ESET: XDSpy, an APT team that has been stealing Europe since 2011

The researchers of the international company ς ESET εντόπισαν μια νέα ομάδα APT (advanced persistent threat) που κλέβει ευαίσθητα έγγραφα από κυβερνήσεις στην Ανατολική Ευρώπη και την περιοχή των Βαλκανίων από το 2011. H ομάδα XDSpy, όπως την ονόμασε η ESET, κατάφερε να μη γίνει αντιληπτή για εννέα χρόνια, κάτι που είναι αρκετά σπάνιο. Τα μέλη της ομάδας έχουν θέσει σε κίνδυνο πολλές κυβερνητικές υπηρεσίες και ιδιωτικές εταιρείες.

"The group had not attracted attention until now, with the exception of an advisory issued by the Belarusian CERT in February 2020," said Mathieu Faou, the ESET researcher who analyzed the software.

The XDSpy team uses spear-phishing as a method to attack its targets. Some of the emails it sends contain an attachment, while others contain a link that leads to a malicious file. The first level of the malicious file or attachment is a ZIP or RAR file.

In late June 2020, cybercriminals stepped up their efforts using CVE-2020-0968, an Internet vulnerability which was patched in April 2020. “During 2020, the group took advantage of the COVID-19 pandemic at least twice to launch attacks, including one instance just a month ago,” Faou adds.

"Since we did not detect any code similarities with other malware families and did not notice any overlap in the network infrastructure, we conclude that XDSpy is a group that has not been recorded before," concludes Faou.

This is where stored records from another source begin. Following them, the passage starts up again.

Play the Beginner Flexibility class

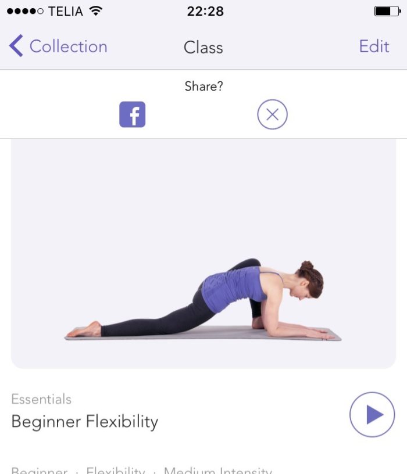(x=372, y=414)
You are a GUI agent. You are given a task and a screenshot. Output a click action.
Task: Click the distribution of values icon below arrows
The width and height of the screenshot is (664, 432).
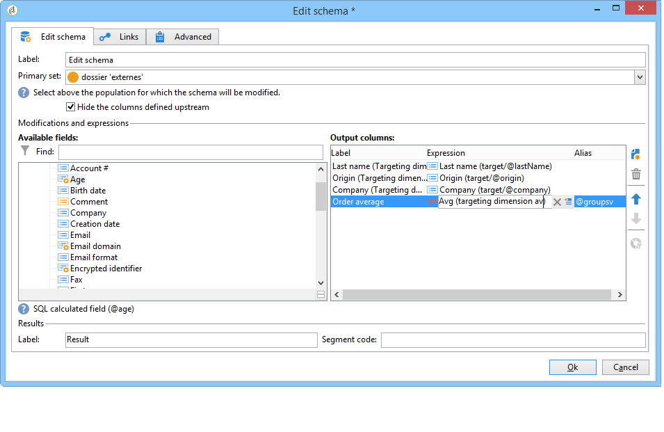[635, 243]
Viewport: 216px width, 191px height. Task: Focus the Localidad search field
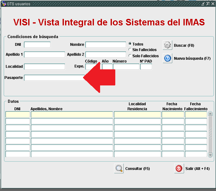[45, 67]
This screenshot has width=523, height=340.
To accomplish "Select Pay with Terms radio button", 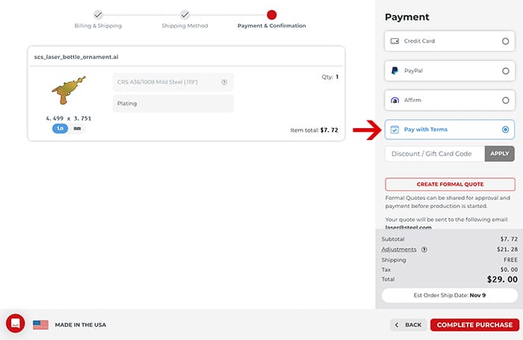I will (x=505, y=130).
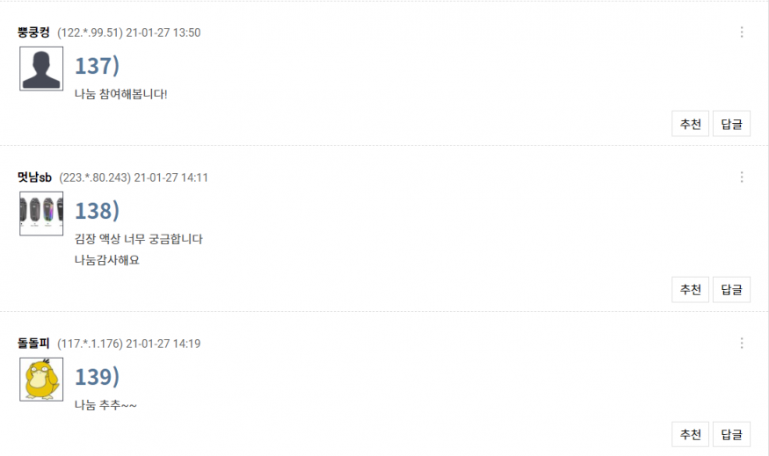Click 뿡쿵컹's default silhouette avatar
Image resolution: width=769 pixels, height=456 pixels.
(x=41, y=69)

The XDSpy group's targets are located in Eastern Europe and the Balkans. These are mainly government agencies, such as Armed Forces, Ministries of Foreign Affairs and private .

For more technical details about spyware, visit the relevant “blogpost ”At WeLiveSecurity.

iGuRu.gr The Best Technology Site in Greecefgns

every publication, directly to your inbox

Join the 2.100 registrants.

Written by newsbot

Although the press releases will be from very select to rarely, I said to go ... because sometimes the authors are hiding.

Leave a reply

Your email address is not published. Required fields are mentioned with *

Your message will not be published if:
1. Contains insulting, defamatory, racist, offensive or inappropriate comments.
2. Causes harm to minors.
3. It interferes with the privacy and individual and social rights of other users.
4. Advertises products or services or websites.
5. Contains personal information (address, phone, etc.).